Extract:
============

# General Question - Difference between Portugal and US



## m2244 (Nov 16, 2020)

Hello,

This question will be somewhat negative in regards to the US, but I'd really like to know what other people think about this topic and how it compares to Portugal. First let me say that I will retire from the military in 4 to 5 years and would like to start thinking about moving to Portugal. I spent some time there two years ago and loved it.

I seem to have become disenchanted with the US over the past several years. One of the main reasons is the ******* mindset that dominates a large portion of our population. I'm incredibly tired of ATVs, mud trucks, mindless beer drinking, and aficionados of the gas pedals on large V8 trucks. I live in a small central Vermont town and lately it seems that roughly 1 out of every 4 vehicles in this town have a loud muffler. When I stopped for a coffee at our local convenience store this morning, there was a young man, maybe 28 years old, with a semi-automatic pistol on his hip, and he was buying a 12 pack of beer. This was 9 in the morning.

Does Portugal allow ATVs? If so, how common are they?

Are loud mufflers allowed? 

Any advice would be appreciated.


----------



## Strontium (Sep 16, 2015)

First a confession - I have worked and lived in USA and did not like it for some of the things you say. 

In my opinion Portugal is a people centered place and things are on a human scale. Relatively poor so a lot of smaller older cars, if a car breaks down in most places another car will soon stop to help. A loud muffler here is probably a broken exhaust. Gun shops exist and people go there to buy fishing gear or just chat to people not buying fishing gear, I've not seen a civilian with a gun. There's also a lot of space without fences where you can go, mountains, rivers, sea, lots of towns with castles. Google maps street view will show you the usual vehicles - here's an old town - Tomar - and the white car is a Peugeot 106 Google Maps
The driver's arm out the window is what goes as manually assisted Air Con. Lots of people travel by bus/coach and the trains are wonderful but limited on where you can go.

============

Data section:
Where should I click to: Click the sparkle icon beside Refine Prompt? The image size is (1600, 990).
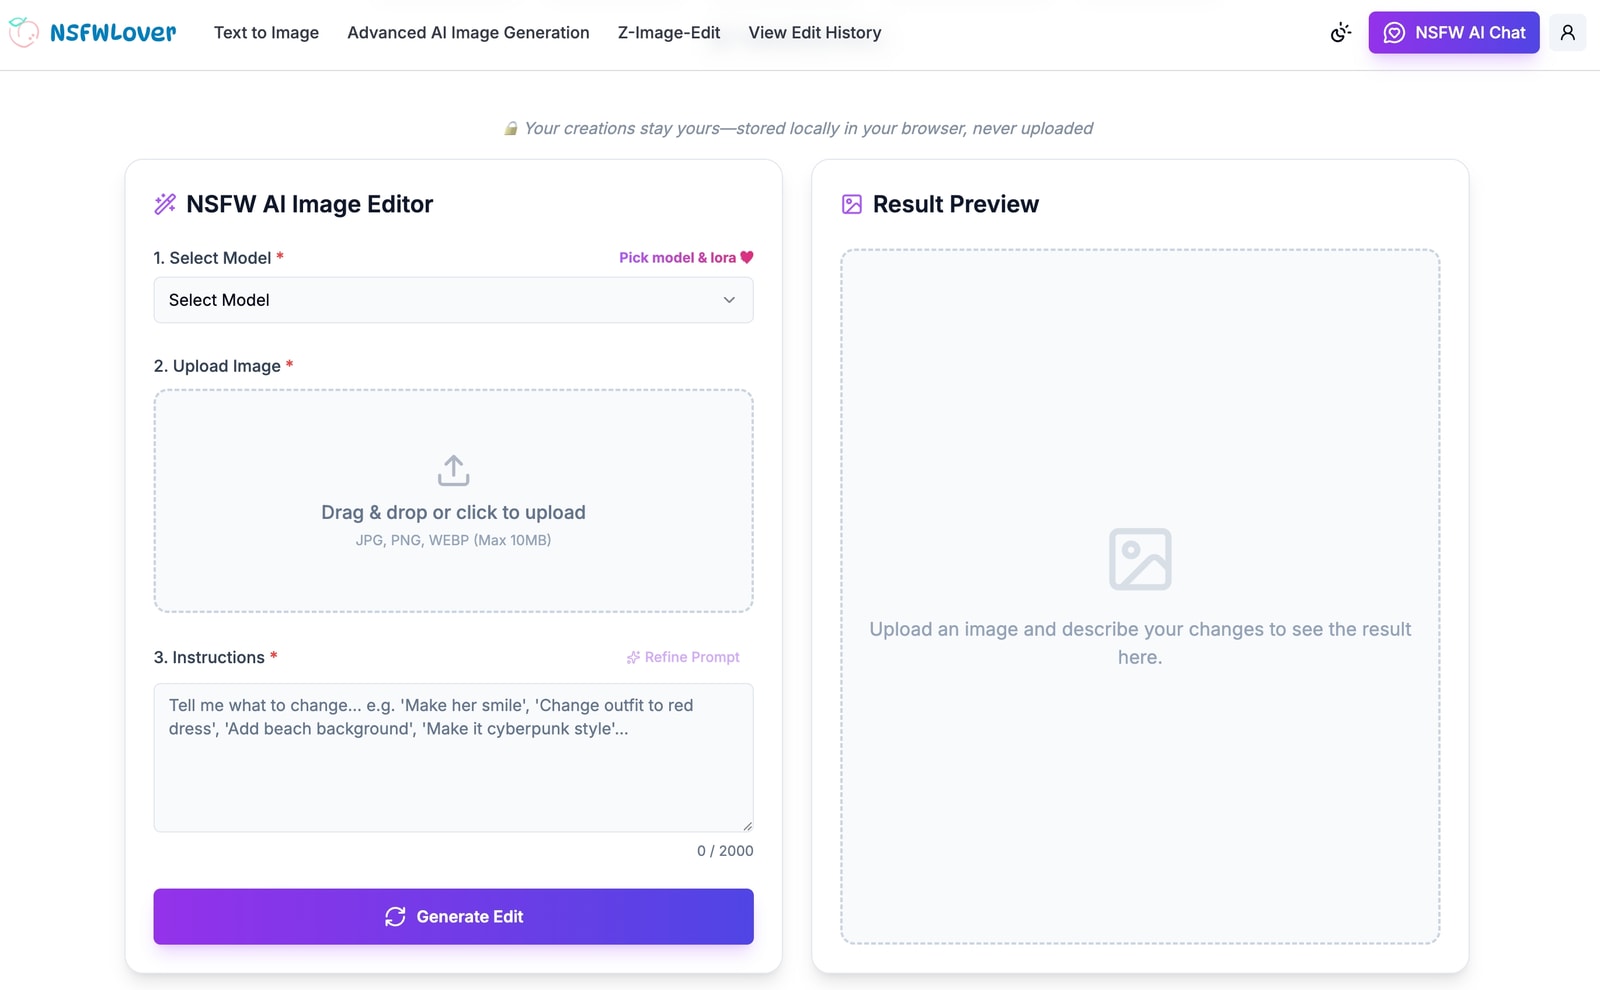(x=633, y=657)
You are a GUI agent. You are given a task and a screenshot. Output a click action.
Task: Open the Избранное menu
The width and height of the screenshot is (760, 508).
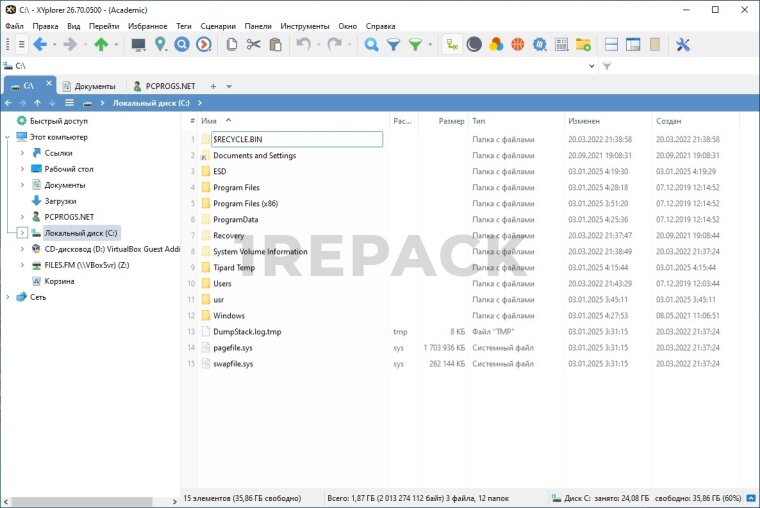click(147, 26)
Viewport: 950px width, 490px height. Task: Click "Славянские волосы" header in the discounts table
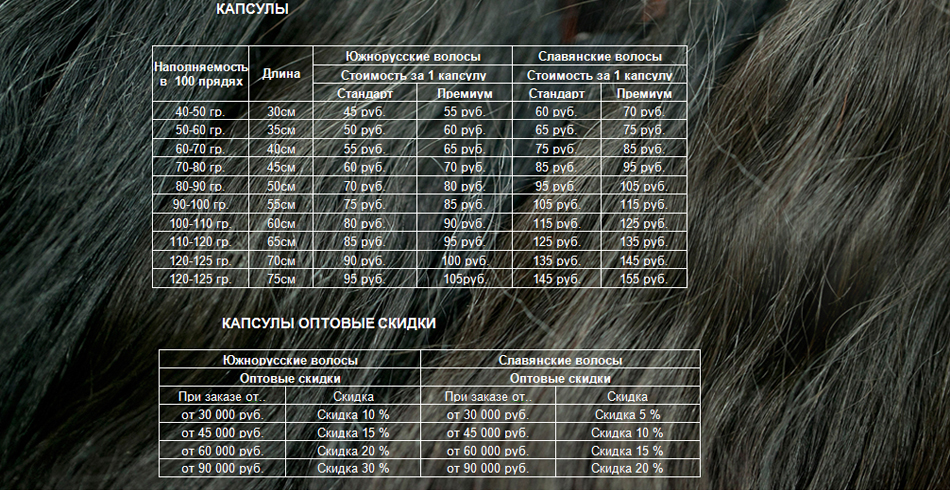coord(560,360)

============

Problem to work on:
Answer these questions about the forum thread comparing Portugal and the US.
(a) In how many years does the first poster expect to retire from the military?
(b) In what kind of place in Vermont does the first poster live?
(c) What model is the white car in the old town of Tomar?

Problem solution:
(a) In 4 to 5 years.
(b) A small central Vermont town.
(c) A Peugeot 106.